Why should you ALWAYS use a filter needle when administering mannitol IV?

A

In case crystals for as you are administering it because it’s cold in the OR

93
Q

Mannitol: Mechanism of action Renal Effect

A

1) When administered IV, mannitol is completely filtered at the glomerulus and increases the osmolarity of the glomerular filtrate and prevents the reabsorption of water in the proximal convoluted tubule, loop of Henle, and collecting duct
2) also extracts water from intracellular compartments which expands extracellular fluid volume, decreases blood viscosity, and inhibits renin release.

94
Q

Primary site of action for Mannitol

A

Loop of Henle

95
Q

How does Mannitol decrease ICP and Intracarnial edema effects

A

increases plasma osmolarity which will induce the movement of intracellular water to the extracellular and vascular spaces along as osmotic gradient.
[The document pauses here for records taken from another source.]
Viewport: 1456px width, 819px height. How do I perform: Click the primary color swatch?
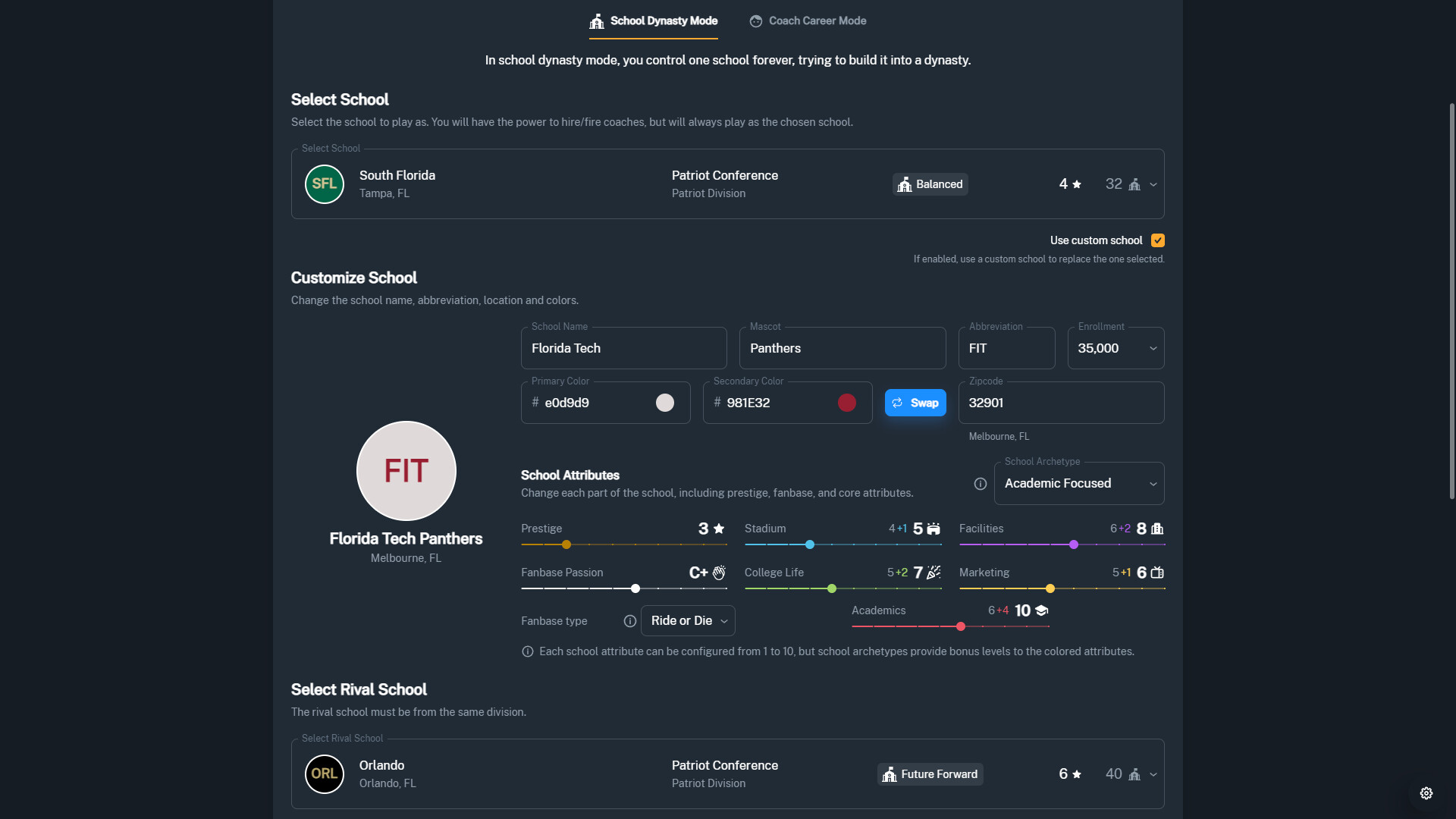[x=664, y=403]
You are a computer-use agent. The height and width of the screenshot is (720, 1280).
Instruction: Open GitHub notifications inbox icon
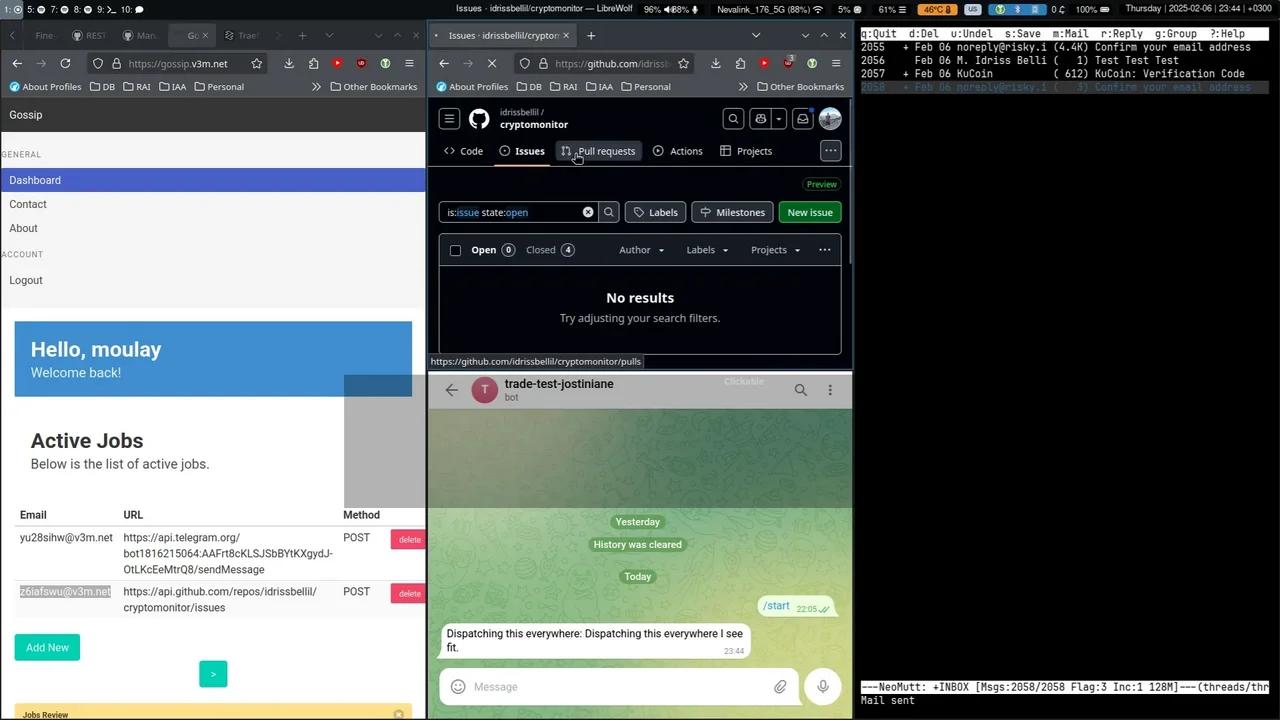click(802, 119)

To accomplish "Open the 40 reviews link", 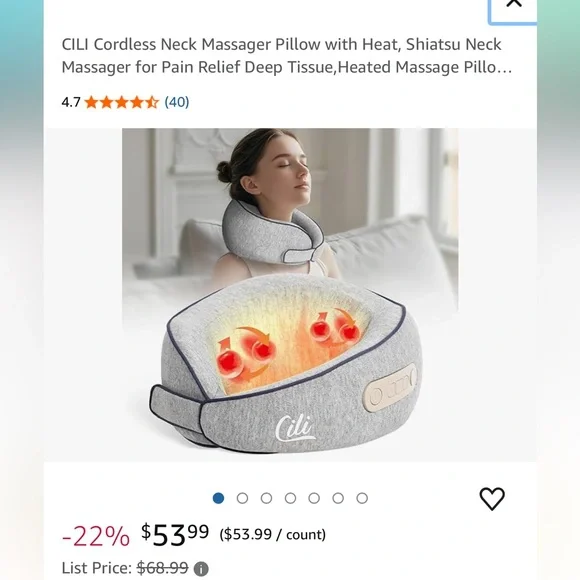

Mannitol reduces blood viscosity which in turn reduces cerebral blood volume. This redistribution of fluid from intracellular spaces decreases brain bulk, reduces intracranial pressure and intracranial edema

96
Q

Effect of The administration of 50 grams of IV mannitol

A

can pull 1 liter of fluid from the intracellular to the extracellular compartment

97
Q

Mannitol is also a scavenger of oxygen-free radicals (aka: free radical scavenger), which may prevent _____?

A

cellular injury, may limit cellular edema and protect tissues from damage

98
Q

Mannitol: Pharmacokinetics

A

1) not absorbed from the GI tract and is not given orally
2) Does not cross BBB
3) Does not undergo significant metabolism
4) Excretion - Clearance from plasma is solely by glomerular filtration

99
Q

Mannitol: Clinical Uses

A
  • Treatment of increased intracranial pressure
  • Severe traumatic brain injury
  • Reduce cerebral edema and brain mass before and after neurosurgery
  • Reduce intraocular pressure (Treatment of glaucoma)
  • Prophylaxis against acute renal failure/acute kidney injury
  • Cardiovascular surgery, transplantation surgery, extensive trauma, nephrotoxic conditions (hemolytic transfusion reactions)
  • There is very little clinical evidence to support this clinical use
  • Differential diagnosis of acute oliguria
  • Promotion of urinary excretion of toxic materials
100
Q

Mannitol: Most common Adverse Effects

A

Headache, nausea, and vomiting

101
Q

Mannitol: less common Adverse Effects

A

1) Pulmonary edema/congestion
2) Volume expansion
3) Metabolic acidosis, edema, and hypotension

102
Q

Mannitol Prolonged use may cause ____?

A

electrolyte imbalances with hypokalemic hypochloremic alkalosis, hyponatremia or hypernatremia can occur, and plasma hyperosmolarity due to excessive Na+ and water excretion

103
Q

Mannitol: Complications

A

1) Volume depletion and hypernatremia
2) Volume expansion, hyponatremia, and metabolic acidosis caused by mannitol
3) Increased ICP
4) Acute renal failure
5) Extravasation

104
Q

Mannitol:

Treatment of Increased ICP

A

Dose: 0.25 - 2 g/kg/dose IV over 30 - 60 minutes

105
Q

Mannitol Onset of Action

A

10 - 15 minutes, peak effect of 30-45 minutes and

duration of effect up to 6 hours. The effect on ICP is dose-depedent

106
Q

An intact BBB is necessary to prevent mannitol’s entrance into the CNS. If the BBB is disrupted, mannitol may enter the brain leading to a ____?

A

drawing fluid with it, leading to rebound cerebral edema and increase ICP!